— Start Exercise input —

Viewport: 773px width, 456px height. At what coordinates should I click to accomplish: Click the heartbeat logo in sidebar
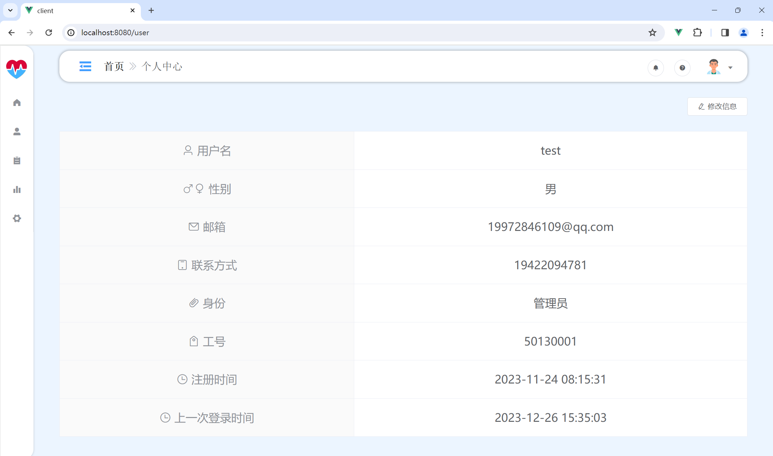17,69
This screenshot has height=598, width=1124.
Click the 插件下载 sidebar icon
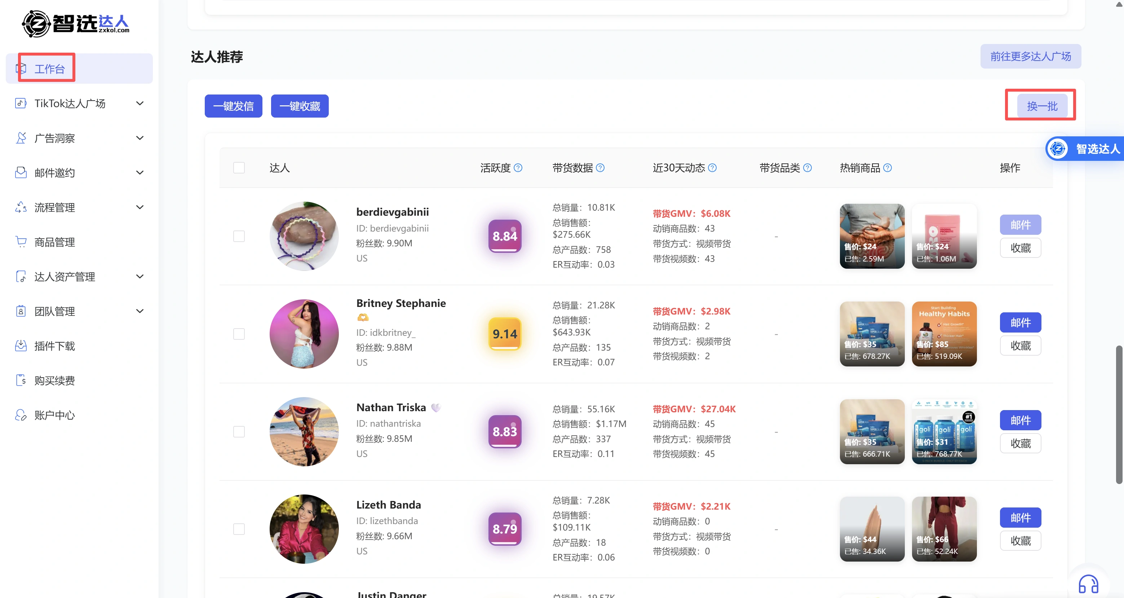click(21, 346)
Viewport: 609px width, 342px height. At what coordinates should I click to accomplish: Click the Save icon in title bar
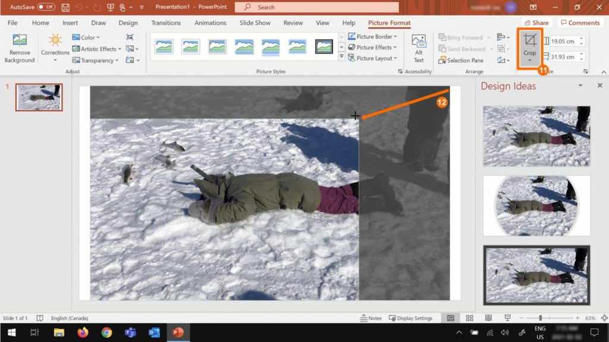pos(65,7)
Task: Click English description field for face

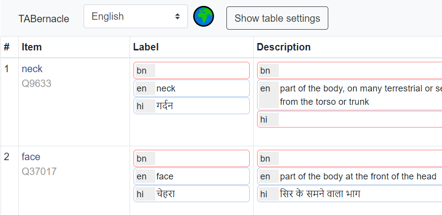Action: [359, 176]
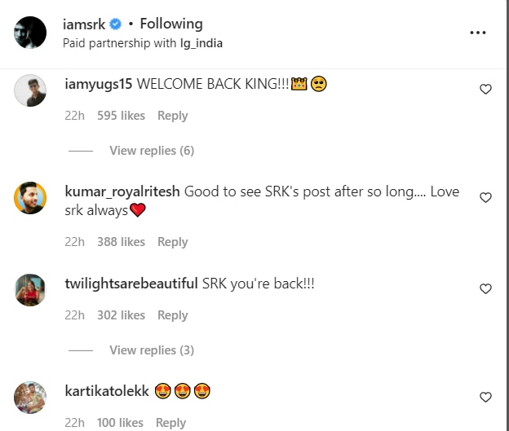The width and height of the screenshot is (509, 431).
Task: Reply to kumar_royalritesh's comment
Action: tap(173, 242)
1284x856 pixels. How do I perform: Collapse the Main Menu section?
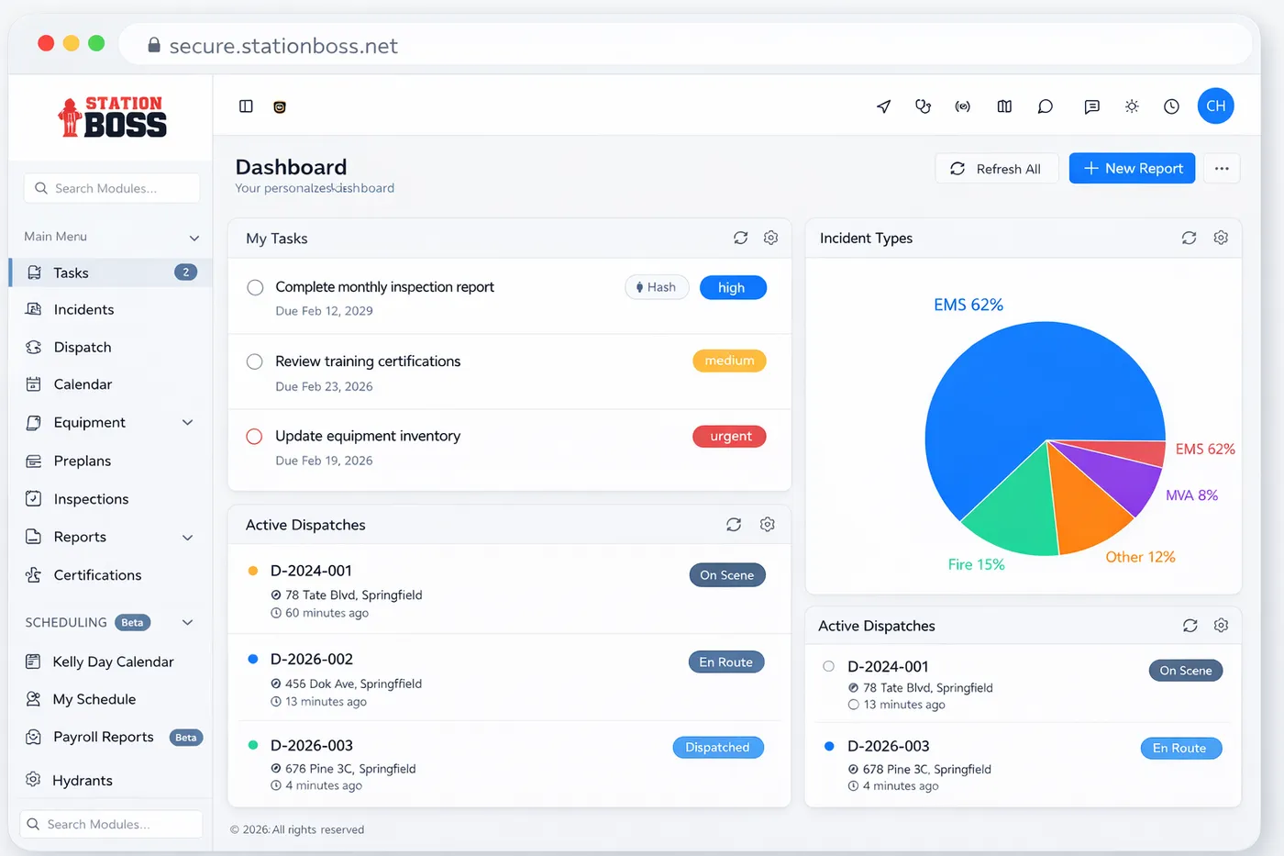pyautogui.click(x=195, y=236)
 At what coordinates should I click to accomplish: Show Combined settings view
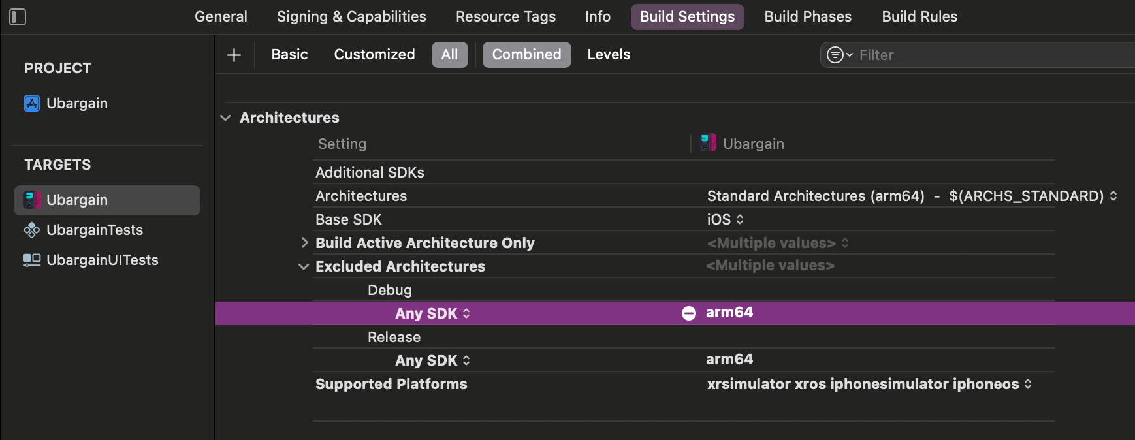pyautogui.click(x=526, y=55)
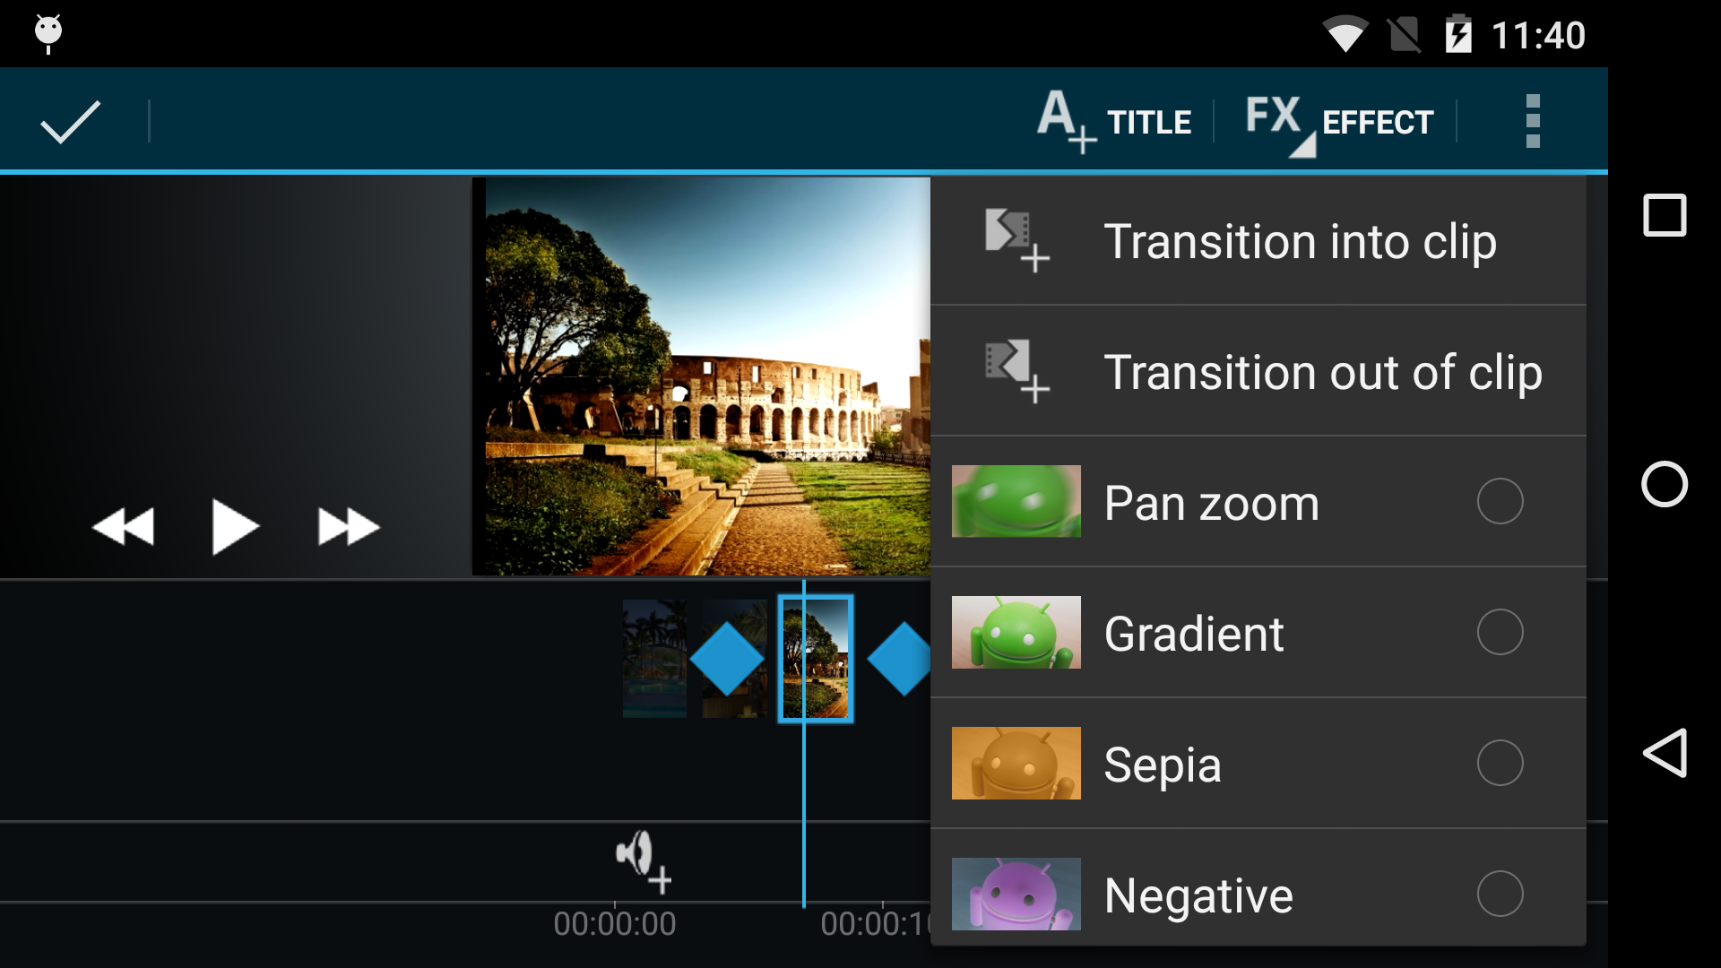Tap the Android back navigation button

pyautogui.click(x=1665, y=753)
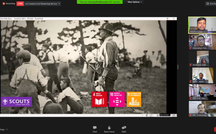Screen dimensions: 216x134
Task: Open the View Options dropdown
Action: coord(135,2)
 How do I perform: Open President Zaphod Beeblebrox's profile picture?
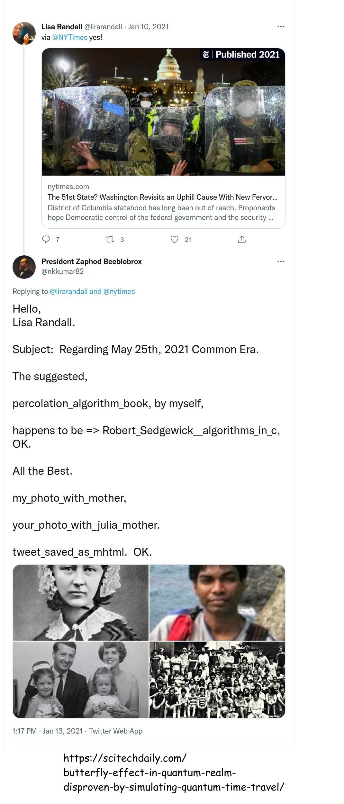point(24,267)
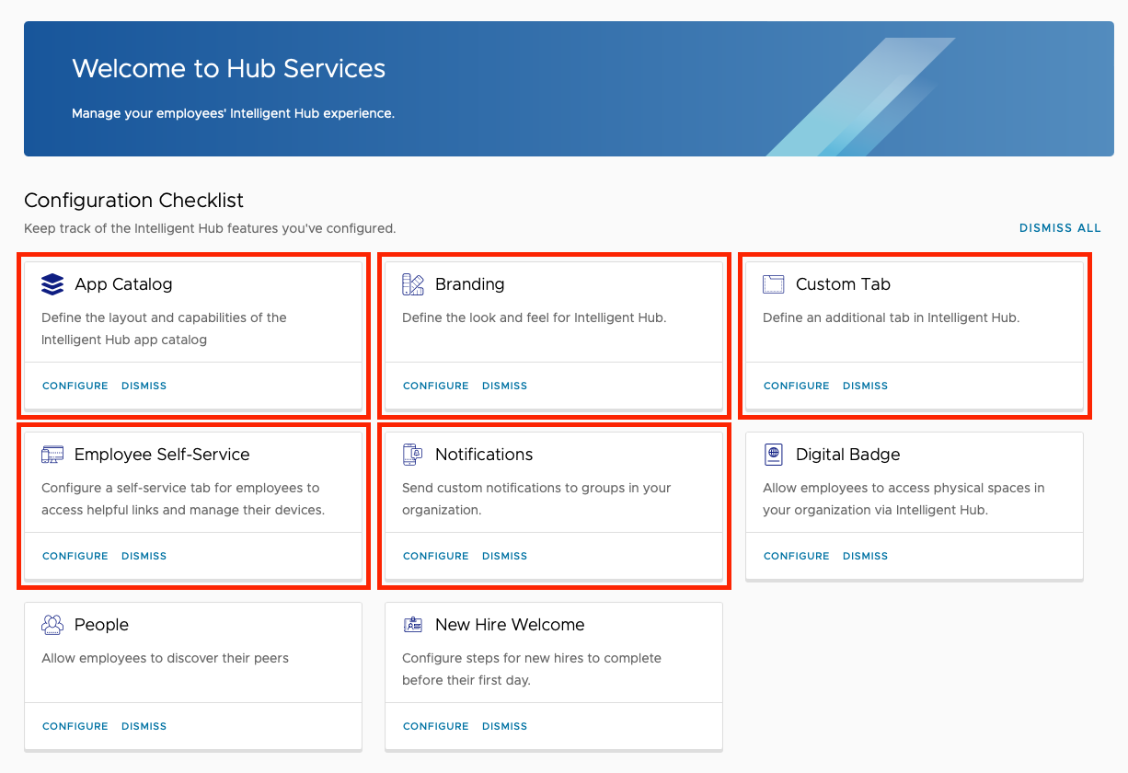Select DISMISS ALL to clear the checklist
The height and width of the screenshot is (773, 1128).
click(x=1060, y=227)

— End Exercise input —

Gather every line above that contains the word "Task", and copy each one in full.

Task: Click English description field for face
Task: Reply to kumar_royalritesh's comment
Task: Open the View Options dropdown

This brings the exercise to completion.